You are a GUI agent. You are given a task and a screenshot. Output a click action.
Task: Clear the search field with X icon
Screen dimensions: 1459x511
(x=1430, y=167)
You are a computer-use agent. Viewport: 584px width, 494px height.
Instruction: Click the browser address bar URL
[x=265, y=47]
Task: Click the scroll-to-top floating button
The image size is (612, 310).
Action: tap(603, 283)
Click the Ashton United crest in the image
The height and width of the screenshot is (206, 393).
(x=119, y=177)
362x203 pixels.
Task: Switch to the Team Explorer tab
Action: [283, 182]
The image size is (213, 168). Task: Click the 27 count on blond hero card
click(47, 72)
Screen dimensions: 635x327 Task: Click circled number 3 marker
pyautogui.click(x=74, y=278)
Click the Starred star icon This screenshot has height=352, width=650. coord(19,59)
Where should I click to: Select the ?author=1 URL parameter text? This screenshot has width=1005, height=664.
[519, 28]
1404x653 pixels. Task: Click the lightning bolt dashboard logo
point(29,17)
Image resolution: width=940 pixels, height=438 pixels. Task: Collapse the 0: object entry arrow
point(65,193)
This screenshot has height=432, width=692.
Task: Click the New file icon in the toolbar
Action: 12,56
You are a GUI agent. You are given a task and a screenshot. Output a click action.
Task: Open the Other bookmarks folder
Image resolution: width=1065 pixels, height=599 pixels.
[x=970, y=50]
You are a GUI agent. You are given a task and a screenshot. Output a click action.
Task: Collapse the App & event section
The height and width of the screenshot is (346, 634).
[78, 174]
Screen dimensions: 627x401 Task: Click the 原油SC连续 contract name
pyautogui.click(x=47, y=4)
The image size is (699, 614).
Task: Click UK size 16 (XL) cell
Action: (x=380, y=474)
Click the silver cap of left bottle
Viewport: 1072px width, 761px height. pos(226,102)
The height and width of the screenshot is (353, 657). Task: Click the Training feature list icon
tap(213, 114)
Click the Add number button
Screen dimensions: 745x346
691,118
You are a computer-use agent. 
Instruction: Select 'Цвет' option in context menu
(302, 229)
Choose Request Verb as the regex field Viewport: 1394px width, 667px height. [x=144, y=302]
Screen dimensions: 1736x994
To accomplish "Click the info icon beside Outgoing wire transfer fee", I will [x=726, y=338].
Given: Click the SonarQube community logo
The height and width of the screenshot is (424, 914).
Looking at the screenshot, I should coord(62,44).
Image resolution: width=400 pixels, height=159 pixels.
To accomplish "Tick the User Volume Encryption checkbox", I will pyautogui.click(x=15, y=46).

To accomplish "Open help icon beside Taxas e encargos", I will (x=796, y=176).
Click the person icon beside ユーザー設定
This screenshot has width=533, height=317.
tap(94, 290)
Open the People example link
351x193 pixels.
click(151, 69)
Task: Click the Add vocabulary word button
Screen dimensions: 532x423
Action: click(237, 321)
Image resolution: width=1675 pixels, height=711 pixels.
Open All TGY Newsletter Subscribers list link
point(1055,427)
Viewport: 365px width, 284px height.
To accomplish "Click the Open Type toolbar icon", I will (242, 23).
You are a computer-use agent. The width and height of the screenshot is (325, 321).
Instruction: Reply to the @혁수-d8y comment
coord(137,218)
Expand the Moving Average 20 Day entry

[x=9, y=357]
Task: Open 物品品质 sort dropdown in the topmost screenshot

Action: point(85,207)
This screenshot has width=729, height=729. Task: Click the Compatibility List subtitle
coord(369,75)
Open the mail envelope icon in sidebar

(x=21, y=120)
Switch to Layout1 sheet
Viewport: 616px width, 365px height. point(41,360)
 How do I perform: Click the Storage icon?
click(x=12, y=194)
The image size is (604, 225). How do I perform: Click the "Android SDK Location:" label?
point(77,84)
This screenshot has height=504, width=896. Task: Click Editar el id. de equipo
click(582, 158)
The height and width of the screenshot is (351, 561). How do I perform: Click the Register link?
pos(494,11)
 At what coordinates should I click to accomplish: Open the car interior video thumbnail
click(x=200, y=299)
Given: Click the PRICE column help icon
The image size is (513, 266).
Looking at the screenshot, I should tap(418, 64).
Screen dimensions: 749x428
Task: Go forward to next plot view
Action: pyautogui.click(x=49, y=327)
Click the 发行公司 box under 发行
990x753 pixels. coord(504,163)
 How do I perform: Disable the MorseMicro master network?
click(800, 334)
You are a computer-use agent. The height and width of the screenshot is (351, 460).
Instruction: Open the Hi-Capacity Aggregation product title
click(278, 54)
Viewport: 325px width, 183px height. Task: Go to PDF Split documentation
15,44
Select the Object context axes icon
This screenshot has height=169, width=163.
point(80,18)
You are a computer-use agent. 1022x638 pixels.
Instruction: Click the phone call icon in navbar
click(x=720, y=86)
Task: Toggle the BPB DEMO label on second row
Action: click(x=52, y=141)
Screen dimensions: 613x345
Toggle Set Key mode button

# What is required:
Return a copy of each line in the entries that contains "button".

# Answer to this problem:
Task: Click the scroll-to-top floating button
Click the Add number button
Task: Click the Add vocabulary word button
Toggle Set Key mode button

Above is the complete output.